▸ Task brief: Which lines of the material contain the word "Public"? Show each one.

======== Data to use ========

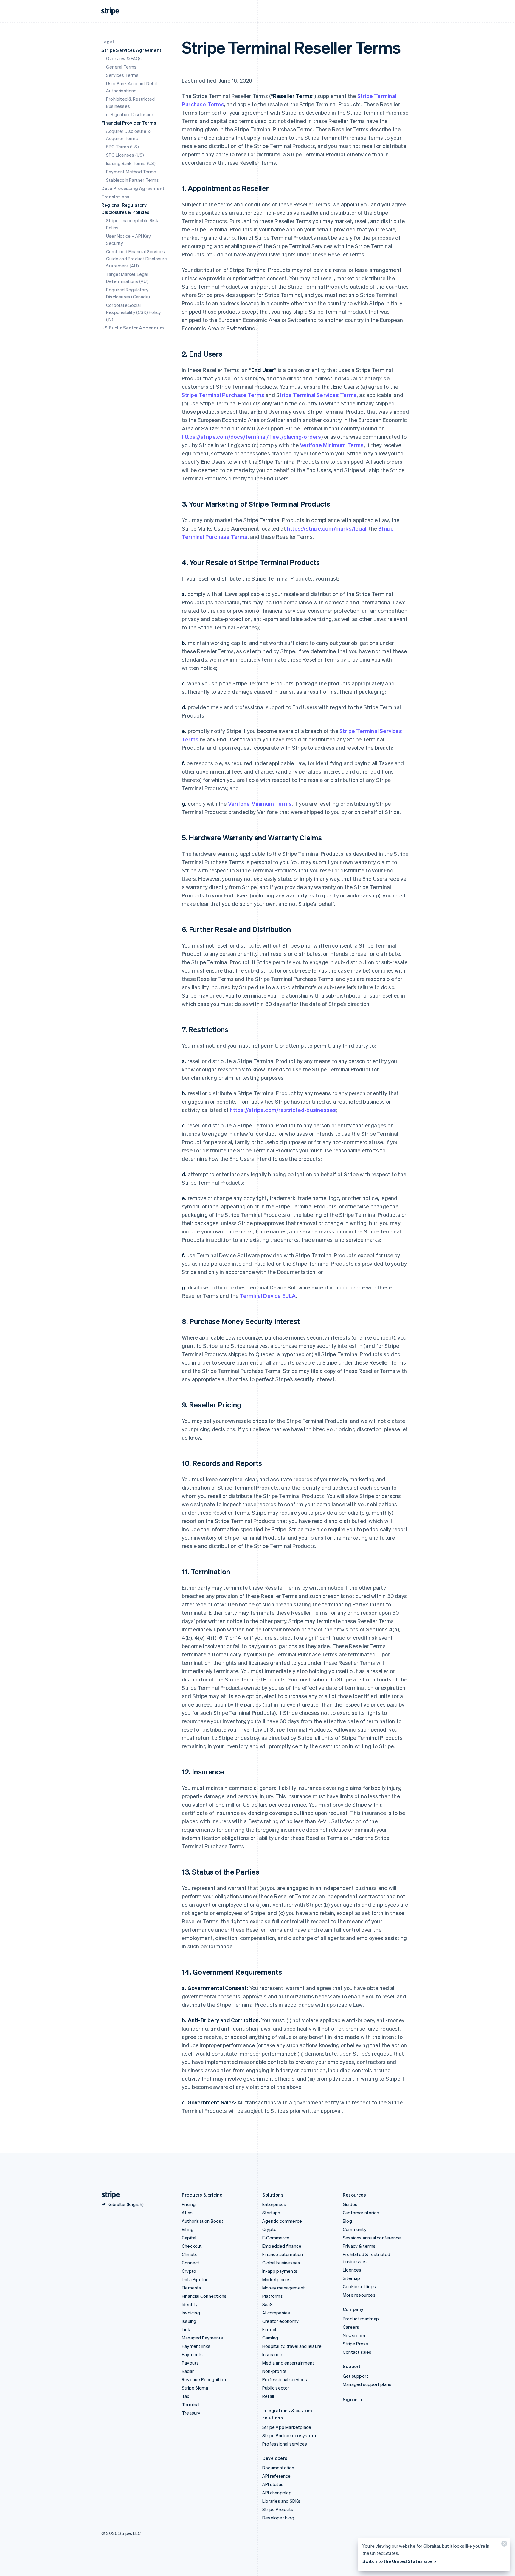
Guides (350, 2204)
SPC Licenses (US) (125, 155)
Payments (192, 2354)
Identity (190, 2304)
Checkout (192, 2246)
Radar (188, 2371)
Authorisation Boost (202, 2221)
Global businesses (281, 2263)
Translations (115, 197)
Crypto (189, 2271)
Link (186, 2329)
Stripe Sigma (195, 2388)
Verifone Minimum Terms (332, 444)
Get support (355, 2376)
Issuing (189, 2321)
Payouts (190, 2363)
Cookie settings (359, 2286)
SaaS (267, 2304)
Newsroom (354, 2335)
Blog (347, 2221)
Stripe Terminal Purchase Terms (223, 394)
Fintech (269, 2329)
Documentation (278, 2468)
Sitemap (351, 2278)
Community (355, 2229)
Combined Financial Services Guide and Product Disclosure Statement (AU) (136, 258)
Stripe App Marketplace (286, 2427)
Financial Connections (204, 2296)
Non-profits (274, 2371)
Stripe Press (355, 2344)
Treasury (191, 2413)
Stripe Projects (277, 2509)
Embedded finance (281, 2246)
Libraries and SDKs (281, 2501)
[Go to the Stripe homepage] (108, 2195)
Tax (186, 2396)
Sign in (350, 2399)
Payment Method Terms (131, 172)
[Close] (503, 2545)
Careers (351, 2327)
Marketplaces (276, 2279)
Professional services (284, 2379)
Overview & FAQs (124, 58)
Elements (191, 2288)
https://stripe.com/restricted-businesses (283, 1109)
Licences (352, 2270)
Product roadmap (361, 2319)
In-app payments (279, 2271)
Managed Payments (202, 2338)
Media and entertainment (288, 2363)
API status (272, 2484)
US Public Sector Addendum (132, 328)
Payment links (196, 2346)
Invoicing (191, 2313)
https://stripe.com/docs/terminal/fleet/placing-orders (251, 436)
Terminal (191, 2404)
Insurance (272, 2354)
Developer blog (278, 2518)
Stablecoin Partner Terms (132, 180)
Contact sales (357, 2352)
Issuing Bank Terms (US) (131, 163)
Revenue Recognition (204, 2379)
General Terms (121, 67)
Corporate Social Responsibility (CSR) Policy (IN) (133, 312)
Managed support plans (367, 2384)
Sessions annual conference (372, 2238)
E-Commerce (275, 2238)
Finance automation (282, 2254)
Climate (190, 2254)
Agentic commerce (282, 2221)
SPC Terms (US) (122, 147)
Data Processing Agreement (133, 188)
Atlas (187, 2213)
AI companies (276, 2313)
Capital (189, 2238)
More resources (359, 2295)
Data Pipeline (195, 2279)
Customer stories (361, 2213)
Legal (107, 42)
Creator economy (280, 2321)
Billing (187, 2229)
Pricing (189, 2204)
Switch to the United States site (397, 2561)
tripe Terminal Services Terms (318, 394)
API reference (276, 2476)
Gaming (270, 2338)
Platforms (272, 2296)
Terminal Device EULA (268, 1295)
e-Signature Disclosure (129, 114)
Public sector (275, 2388)
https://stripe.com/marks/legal (326, 528)
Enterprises (274, 2204)
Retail (268, 2396)
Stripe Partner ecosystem (289, 2435)
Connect (190, 2263)
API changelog (277, 2493)
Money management (283, 2288)
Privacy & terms (359, 2246)
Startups (271, 2213)
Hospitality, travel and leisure (292, 2346)
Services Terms (122, 75)
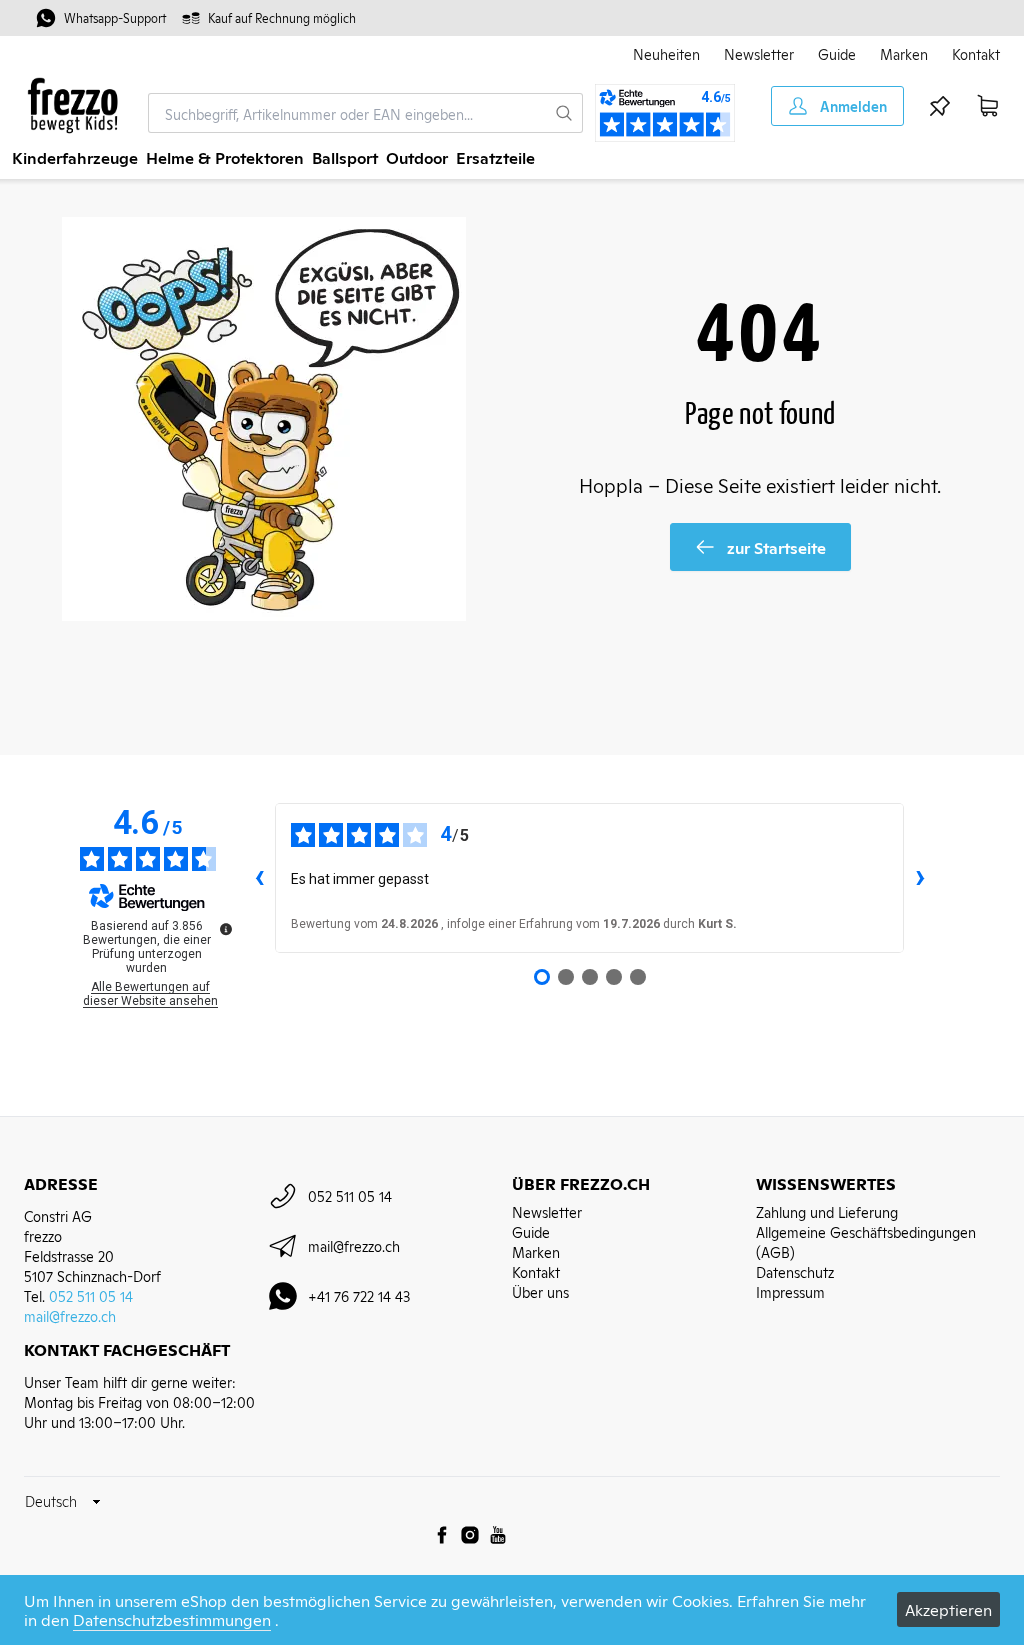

========

▸ Reply to the exercise:
US Public Sector Addendum (132, 328)
Public sector (275, 2388)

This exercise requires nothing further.